We have sailed our 1973 Grampian 26 for 17 years in the Montreal region.
My main concerns have been possible leakage of water through the chainplates, which come through the deck, to which are attached the shrouds. The chain plates are bolted to blocks inside the hull and are not easy to inspect. I wonder if these blocks can rot leading to failure. It is easy though to chaulk this point on the deck.
If you have the aluminum toe rail water always accumulates on the deck at the low point next to the jib
boss. This looks a mess. The original design had a wooden toe rail and at this point there was a gap for the water to run off.
The rudder on one G26 we know regularly got saturated and had to be rebuilt. Check it for cracks and remove rudder and store indoors in winter possibly. I have a bronze rudder shaft and bushings. The bushings are now worn causing the rudder to vibrate slightly. These bushings cannot easily be removed. Some G26s have a "nylon" bushings which probably could be replaced.

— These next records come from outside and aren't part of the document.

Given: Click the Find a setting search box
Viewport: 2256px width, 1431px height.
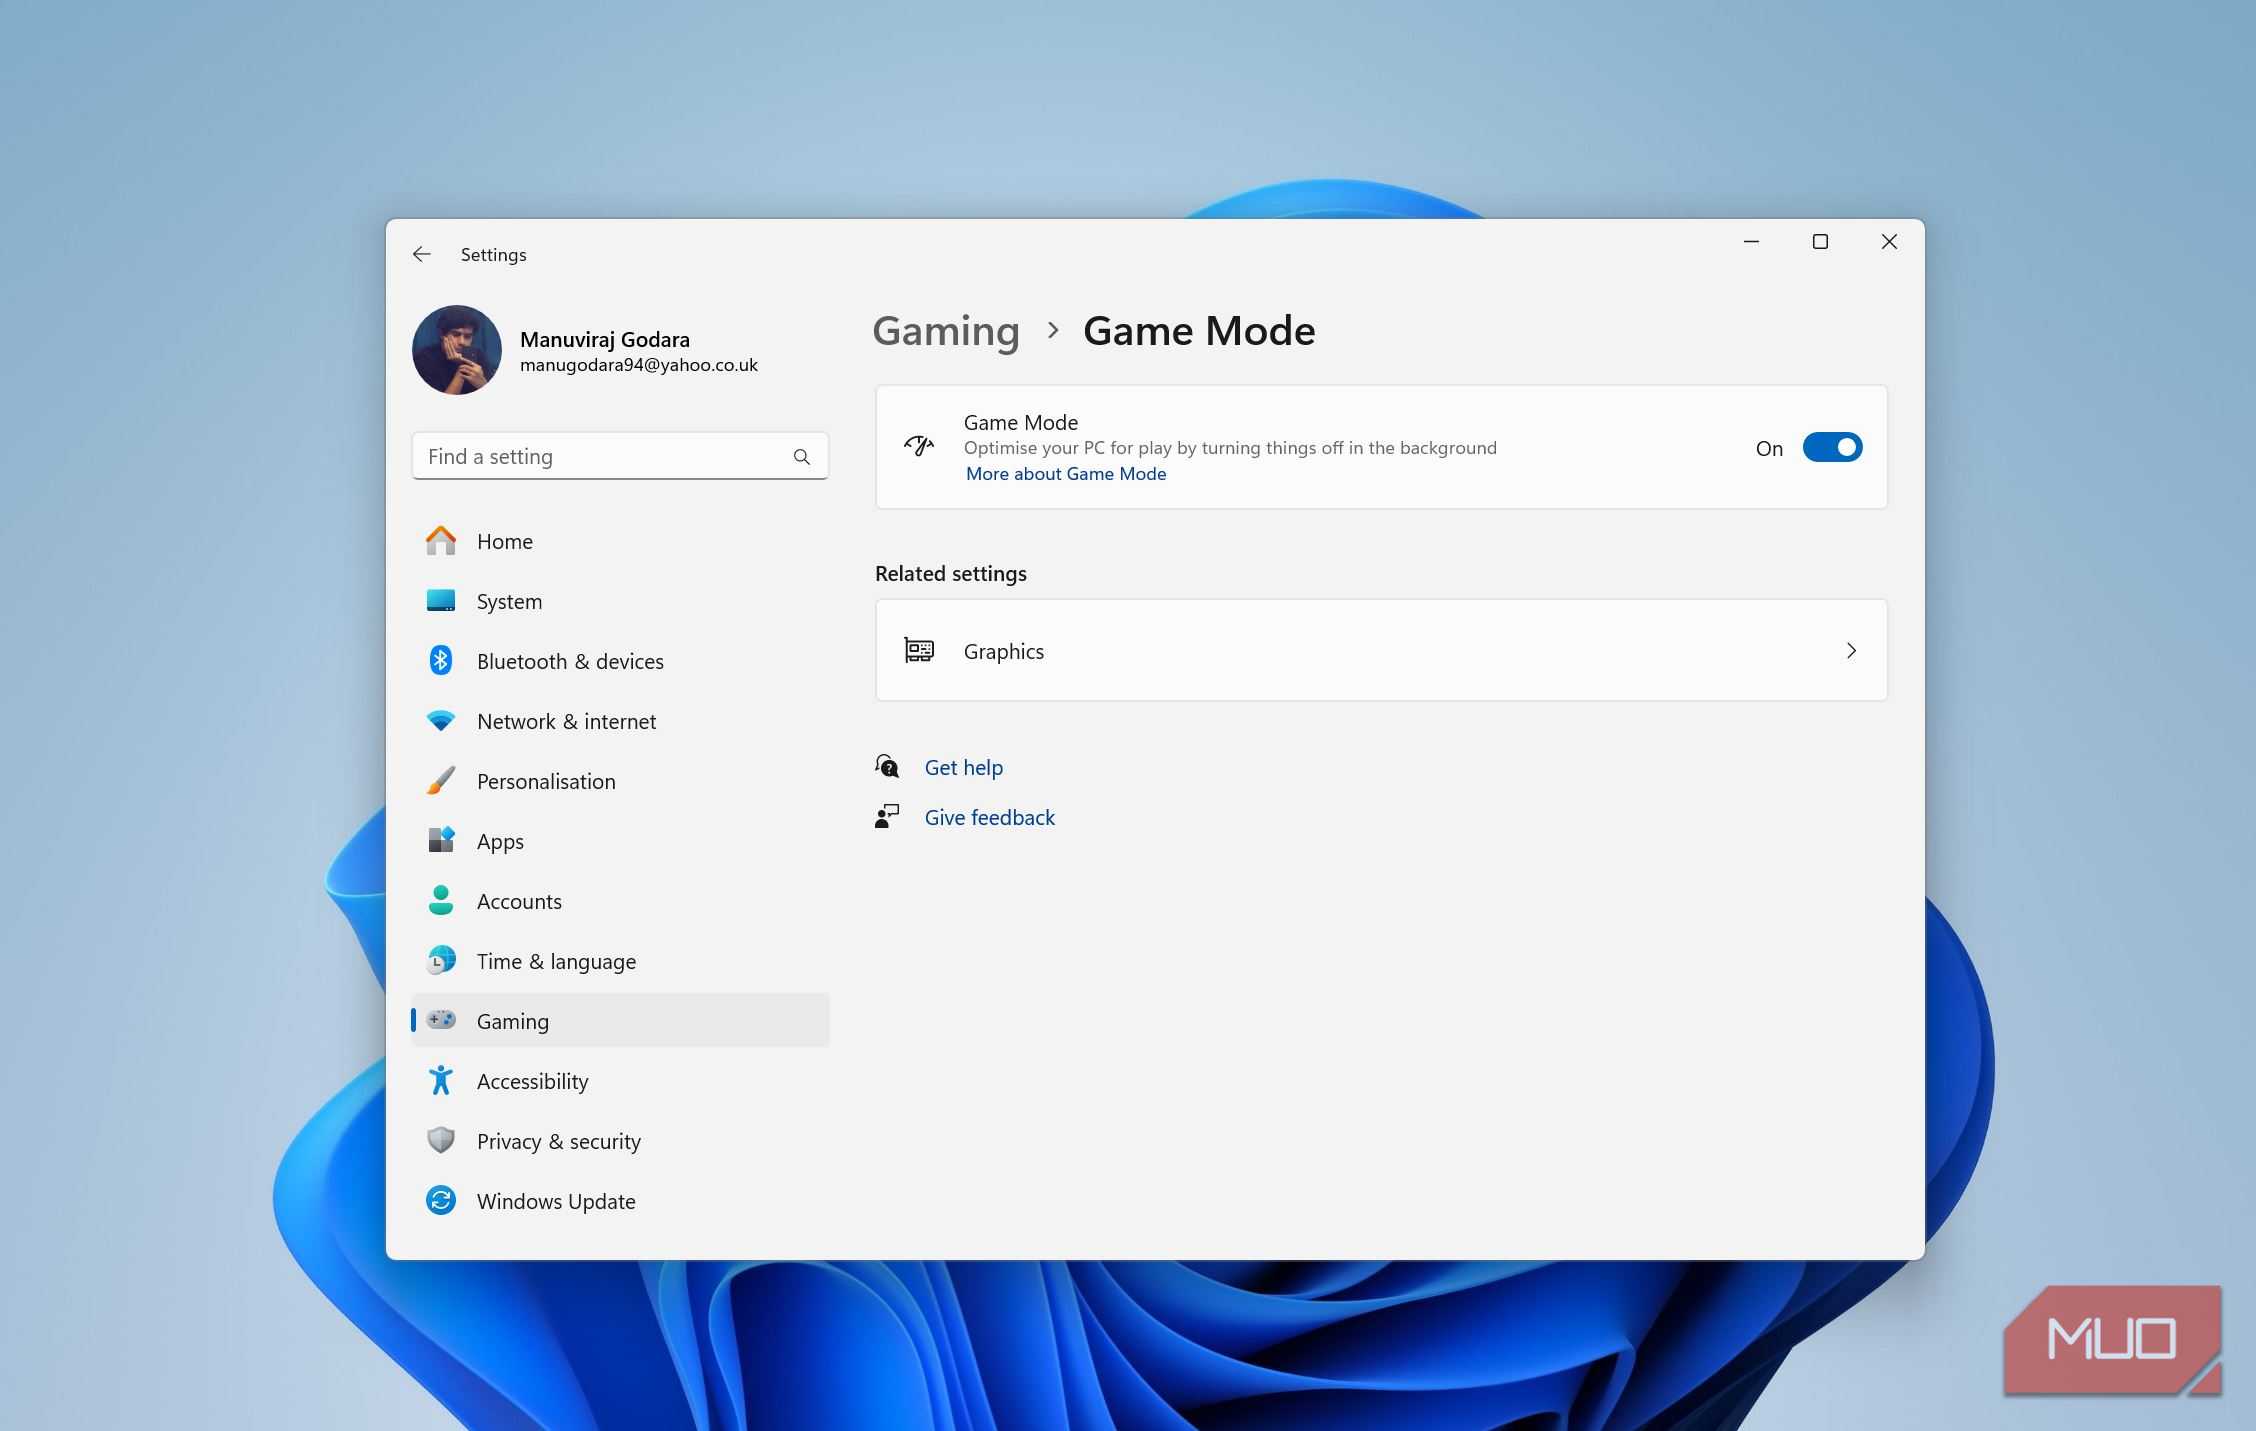Looking at the screenshot, I should point(600,457).
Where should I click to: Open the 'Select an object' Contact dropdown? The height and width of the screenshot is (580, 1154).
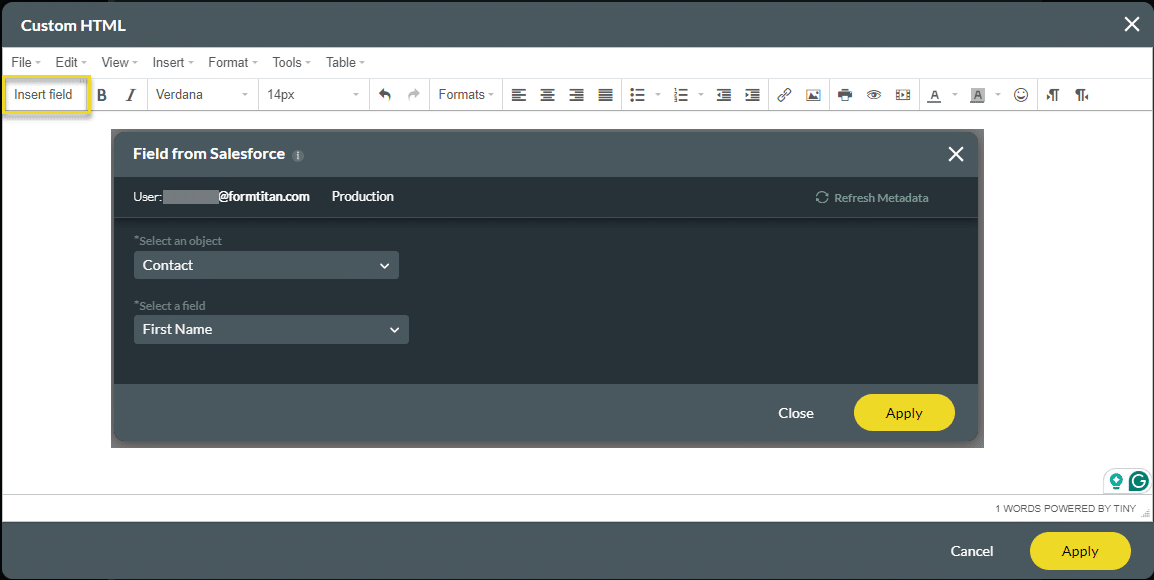click(266, 265)
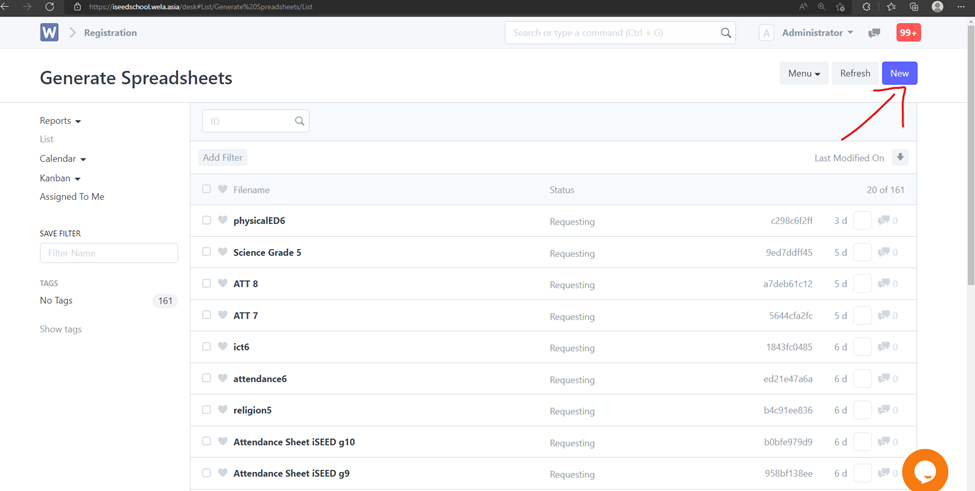Select the ict6 row checkbox
The image size is (975, 491).
[207, 347]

The teak cabin top hand rails become thin and weak especially if owners like to sand and varnish
. I see them often replaced. I broke one. Similarly the companian way teak becomes thin.
I have a couple of soft spots in the cockpit floor.
Be very careful if you unstep the mast for winter. Do not twist the aluminum casting at the foot of the mast. It could break.
The window rubber gaskets perish with time.
None of these points ever gave me any real problems so far. So I would look after your boat and it should do well.
I have an outboard and sail in fresh water. One neighbour (not a G26)with a saildrive sailed to the Bahamas. The foot corroded through so be careful in salt water and ensure you have the proper galvanic protection.